IATA seeks steps to curb MENA airport delays

The average delay per flight attributed to air traffic control issues in the region is 29 minutes, Iata said

Airport staff service an Nesma Airlines plane at Cairo Airport, Egypt July 13, 2016.

Airport staff service an Nesma Airlines plane at Cairo Airport, Egypt July 13, 2016.

REUTERS/Amr Abdallah Dalsh

The International Air Transport Association (Iata) cautioned governments in the Middle East and North Africa against airport privatisation moves and called for urgent measures to minimise traffic delays.

The global body of airlines also called for bringing under control rising airport costs in the Mena region to preserve competitiveness.

In a statement, Iata warned that if urgent progress is not made in solving traffic delays, they could double by 2025 costing over $7 billion in lost productivity and adding over $9 billion to airline operating costs. The average delay per flight attributed to air traffic control issues in the region is 29 minutes, Iata said.

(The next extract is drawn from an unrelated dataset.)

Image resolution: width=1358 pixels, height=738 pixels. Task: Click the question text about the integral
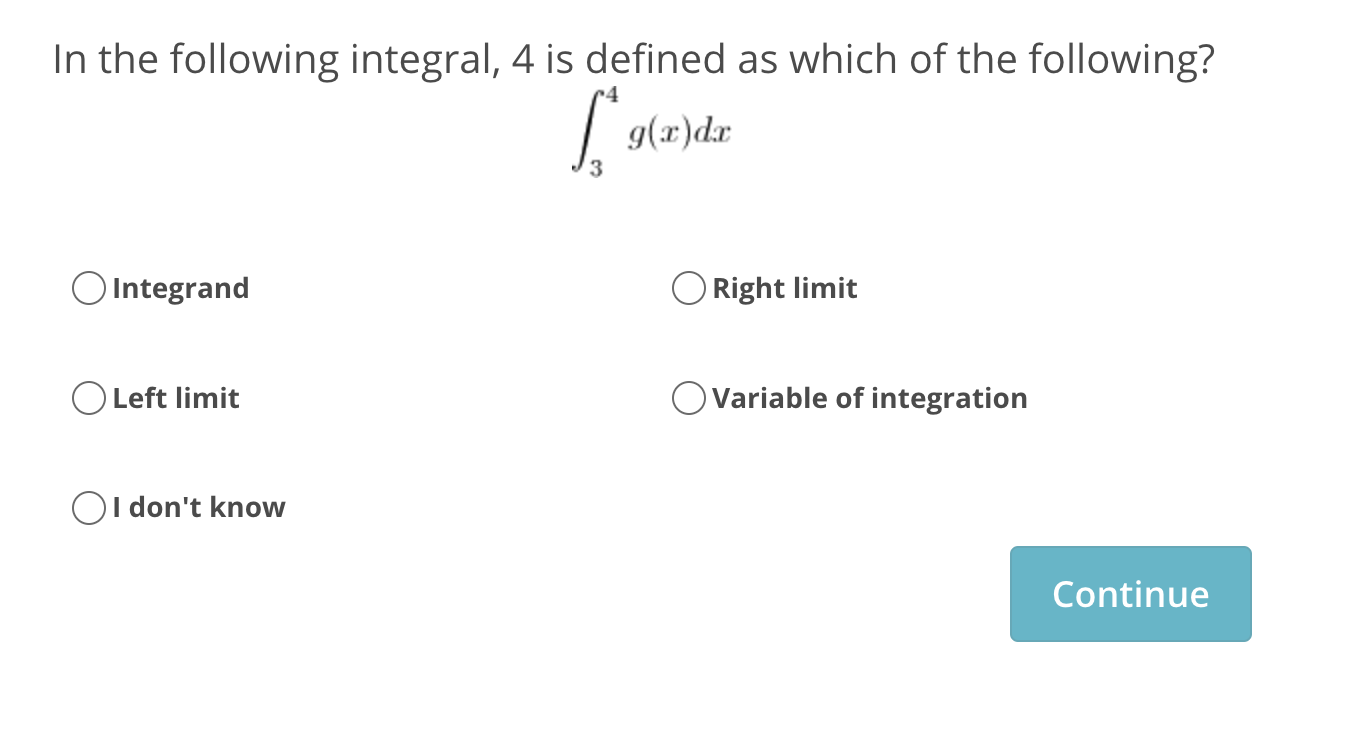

Alexandre de Juniac, Iata's director-general and CEO, sounding a note of caution on airport privatisation plans in the region, said as Saudi Arabia and others across the region consider airport privatisation, "our message is clear and simple: talk to all stakeholders - especially the airlines - to ensure that you gain the best long-term economic and social benefits."

"There is no need for governments in the region to repeat the mistakes that have been made in other parts of the world. Consultation is not just key, it is a must," said de Juniac.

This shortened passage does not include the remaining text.